### To do:
Reproduce the following data verbatim, starting at the line containing "Click the Hải Phòng club logo" and ending at the line containing "[x=779, y=186]", with both of those lines included.

Dataset items:
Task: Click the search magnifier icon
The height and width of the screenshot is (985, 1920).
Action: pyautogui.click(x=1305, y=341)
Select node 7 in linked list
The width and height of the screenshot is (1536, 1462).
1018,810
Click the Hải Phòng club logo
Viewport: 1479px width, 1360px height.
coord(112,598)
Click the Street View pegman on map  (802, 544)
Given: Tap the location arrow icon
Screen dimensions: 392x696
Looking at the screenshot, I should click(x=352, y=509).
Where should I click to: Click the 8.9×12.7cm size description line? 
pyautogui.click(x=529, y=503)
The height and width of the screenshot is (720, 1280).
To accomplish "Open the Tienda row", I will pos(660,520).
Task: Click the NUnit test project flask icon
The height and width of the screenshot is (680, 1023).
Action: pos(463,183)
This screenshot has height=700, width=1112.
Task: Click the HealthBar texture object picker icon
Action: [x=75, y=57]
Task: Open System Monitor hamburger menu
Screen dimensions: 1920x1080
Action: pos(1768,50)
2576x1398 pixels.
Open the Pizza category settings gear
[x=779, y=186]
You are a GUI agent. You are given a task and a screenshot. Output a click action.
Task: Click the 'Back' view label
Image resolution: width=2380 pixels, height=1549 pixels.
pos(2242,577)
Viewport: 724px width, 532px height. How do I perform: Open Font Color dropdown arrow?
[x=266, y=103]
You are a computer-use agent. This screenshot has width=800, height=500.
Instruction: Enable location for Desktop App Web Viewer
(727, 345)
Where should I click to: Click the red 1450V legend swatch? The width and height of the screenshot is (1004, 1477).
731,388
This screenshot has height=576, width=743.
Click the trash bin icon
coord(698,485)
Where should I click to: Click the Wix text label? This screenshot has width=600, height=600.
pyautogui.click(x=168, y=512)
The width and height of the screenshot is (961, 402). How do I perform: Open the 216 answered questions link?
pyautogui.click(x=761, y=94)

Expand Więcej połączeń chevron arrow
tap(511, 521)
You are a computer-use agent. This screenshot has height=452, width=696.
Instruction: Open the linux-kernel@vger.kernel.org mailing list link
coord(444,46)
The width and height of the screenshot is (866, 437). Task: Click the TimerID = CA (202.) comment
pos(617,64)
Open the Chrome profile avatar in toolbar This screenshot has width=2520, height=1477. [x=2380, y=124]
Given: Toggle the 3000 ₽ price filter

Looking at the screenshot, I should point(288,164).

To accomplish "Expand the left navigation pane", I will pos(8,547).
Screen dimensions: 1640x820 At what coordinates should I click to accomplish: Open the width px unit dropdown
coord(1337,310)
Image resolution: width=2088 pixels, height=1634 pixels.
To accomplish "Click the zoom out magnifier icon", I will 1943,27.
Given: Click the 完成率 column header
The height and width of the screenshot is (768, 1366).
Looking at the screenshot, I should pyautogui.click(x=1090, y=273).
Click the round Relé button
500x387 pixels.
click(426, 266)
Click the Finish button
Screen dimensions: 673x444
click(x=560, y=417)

### Complete response:
Click the Hải Phòng club logo
Viewport: 1479px width, 1360px height.
coord(112,598)
Click the Street View pegman on map  (802, 544)
Given: Tap the location arrow icon
Screen dimensions: 392x696
Looking at the screenshot, I should click(x=352, y=509).
Where should I click to: Click the 8.9×12.7cm size description line? 
pyautogui.click(x=529, y=503)
The height and width of the screenshot is (720, 1280).
To accomplish "Open the Tienda row", I will pos(660,520).
Task: Click the NUnit test project flask icon
The height and width of the screenshot is (680, 1023).
Action: pos(463,183)
This screenshot has height=700, width=1112.
Task: Click the HealthBar texture object picker icon
Action: [x=75, y=57]
Task: Open System Monitor hamburger menu
Screen dimensions: 1920x1080
Action: pos(1768,50)
2576x1398 pixels.
Open the Pizza category settings gear
[x=779, y=186]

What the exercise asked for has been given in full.